━━━━━ Provided data

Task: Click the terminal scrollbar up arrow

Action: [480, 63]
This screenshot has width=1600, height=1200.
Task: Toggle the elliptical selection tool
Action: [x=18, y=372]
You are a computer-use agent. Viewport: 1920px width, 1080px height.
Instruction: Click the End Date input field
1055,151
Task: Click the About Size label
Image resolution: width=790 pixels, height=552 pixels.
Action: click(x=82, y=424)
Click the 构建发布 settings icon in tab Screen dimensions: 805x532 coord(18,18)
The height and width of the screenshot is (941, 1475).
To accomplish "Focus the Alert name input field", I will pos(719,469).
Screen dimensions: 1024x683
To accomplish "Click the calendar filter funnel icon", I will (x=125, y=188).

━━━━━━━━━━

> [Aim of the task]
Quote these lines verbatim.

> [Solution to the problem]
Task: Click the terminal scrollbar up arrow

Action: [480, 63]
This screenshot has width=1600, height=1200.
Task: Toggle the elliptical selection tool
Action: [x=18, y=372]
You are a computer-use agent. Viewport: 1920px width, 1080px height.
Instruction: Click the End Date input field
1055,151
Task: Click the About Size label
Image resolution: width=790 pixels, height=552 pixels.
Action: click(x=82, y=424)
Click the 构建发布 settings icon in tab Screen dimensions: 805x532 coord(18,18)
The height and width of the screenshot is (941, 1475).
To accomplish "Focus the Alert name input field", I will pos(719,469).
Screen dimensions: 1024x683
To accomplish "Click the calendar filter funnel icon", I will (x=125, y=188).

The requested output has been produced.